April 1, 2012, San Francisco, Ca
To Jamahd Karriem, the son I never had…..
Medical authorities have identified the man who was shot and killed late Sunday night. Police were called to the 300 block of Louisburgh Street at 11:33pm where they found 20 year old Jamahd Karriem laying on the floor with gunshot wounds to his chest. He was taken to San Francisco General Hospital were he later died. A black man killed my godson/cousin, the son I never had. The pain is unbearable at times, if I was not under the influence of the Lord and his scriptures I would grab my 357 Magnum Blackhawk revolver and kill every black man that accompanies this never ending cycle of self-destruction, but that would be repeating the cycle.
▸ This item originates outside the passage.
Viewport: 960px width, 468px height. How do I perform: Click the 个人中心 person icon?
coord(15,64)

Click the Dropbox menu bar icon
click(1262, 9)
As I write these painful words my gun whispers in my ear and his choice of words are ungodly, but I know that the Lord has the last say. I wrote these words after Jamahds passing to comfort me in times of need, when ungodly thoughts try to disrupt my peace that the Lord has blessed me with.
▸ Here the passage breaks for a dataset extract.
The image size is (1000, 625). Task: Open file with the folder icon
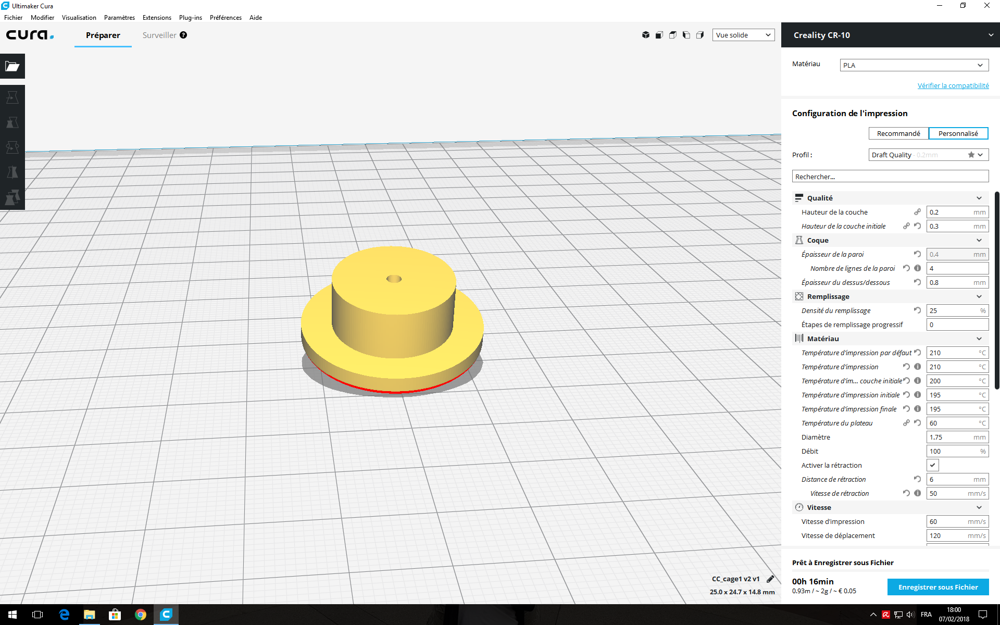pos(12,66)
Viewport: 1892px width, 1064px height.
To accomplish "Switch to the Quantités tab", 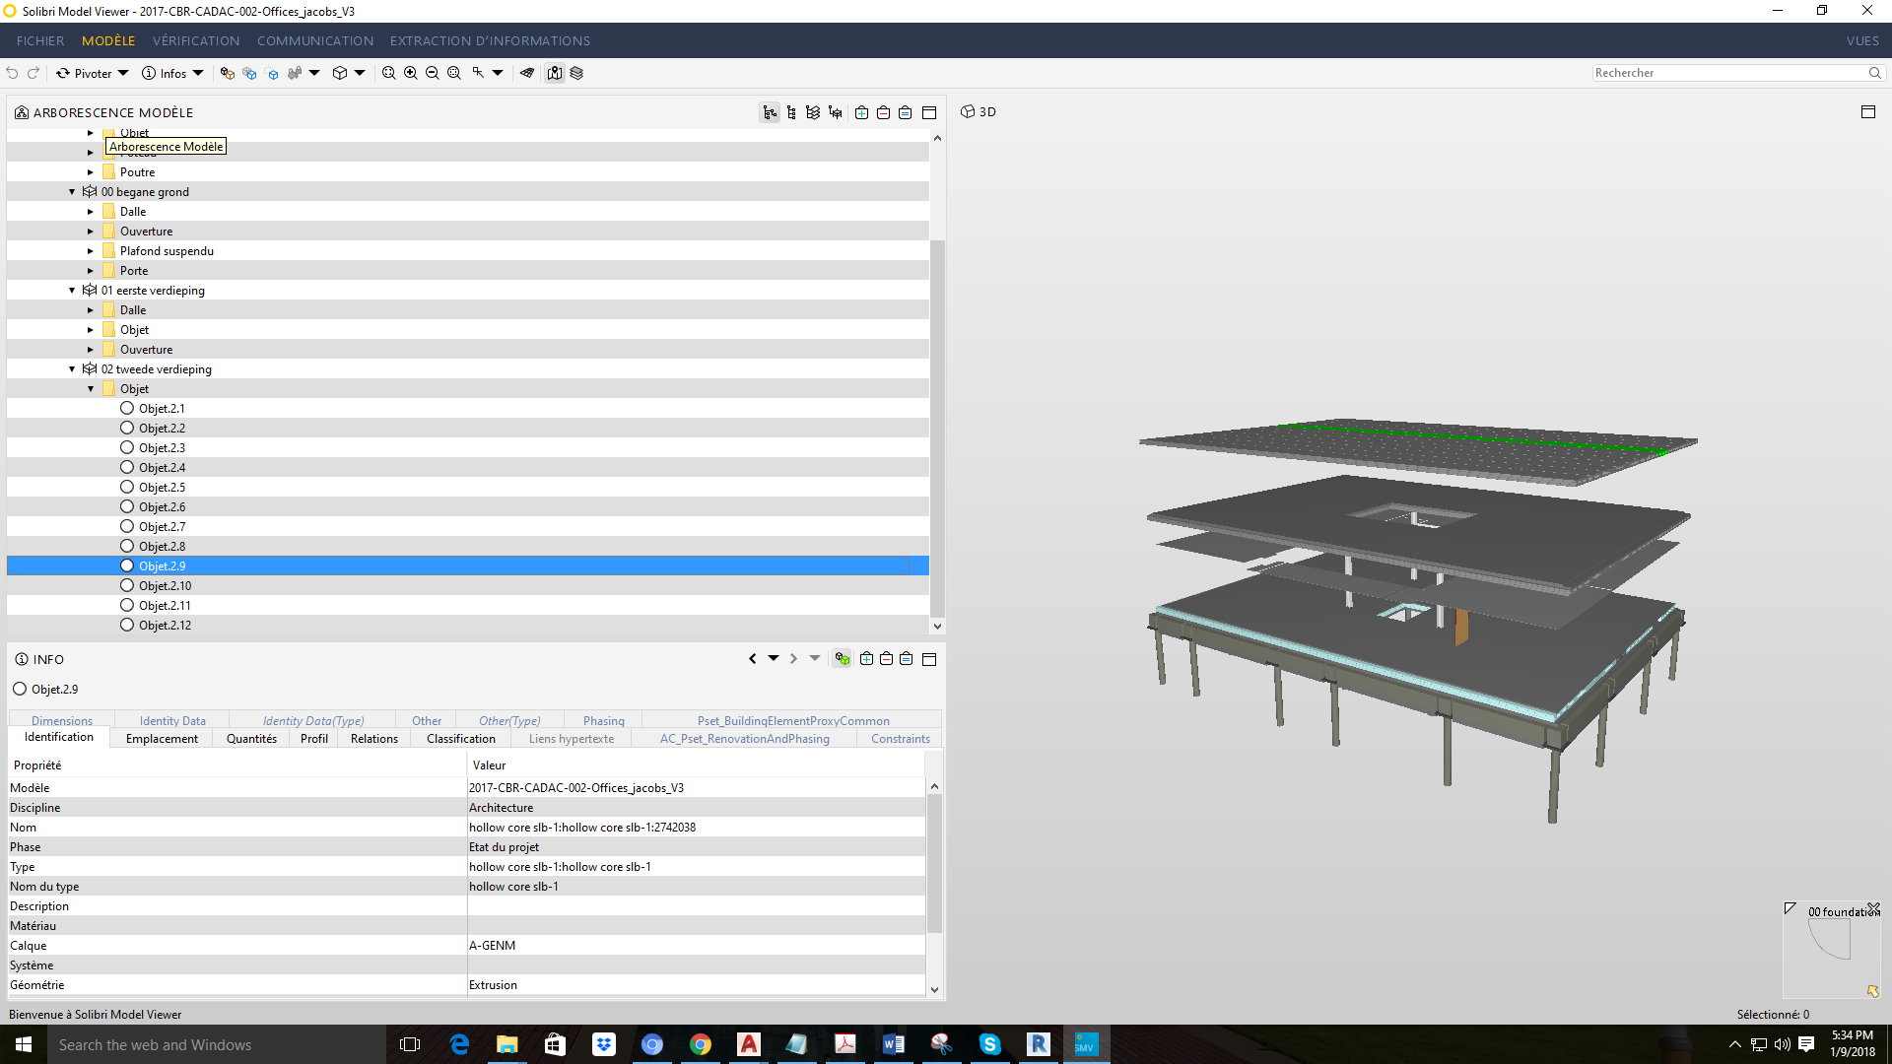I will tap(251, 738).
I miss you Jamahd, my world is not the same without you here with me amongst the living. I remember when you were a little thing, you grabbed my heart and never let go, but little did you know I had a tight grip on your heart as well, you couldn’t get away from me if you tried. Jamahd I would like to thank you for looking after me during my times of uncertainty, for you were there for me unknowingly in my many times of need. There is this show that comes on called shameless, it is about this father who is a drunk and his family looks after him the best that they can, it reminds me of our time together here on earth. Before today’s visit I didn’t know if we were blessed to share those times together, or if we should have ever had those times at all. With the Lord now in my life I know that those times were needed, for they were blessings, not only for that moment in time, but also for the time that I have left. I now embrace the memories that keep you here with me Jamahd, and I would like to apologize to you for falling into the traps that the white man set in place for me, for I was not there for you when you truly needed me, I was there with you, but I was not there for you, I failed you son. I wasn’t that aware, fearless, strong, God fearing Black man that you needed me to be, and I apologize for my inconsistencies as it pertains to leading by example. I know your heart Jamahd, it is of a golden color, so I know that you have already forgiven me, for you tell me every time I look at your picture and I see that beautiful smile. I have to go now, the world is calling and I must be there to answer, for the Lord knows that I have a lot to write about, I love you……
“The LORD is close to the broken hearted and saves those who are crushed in spirit.”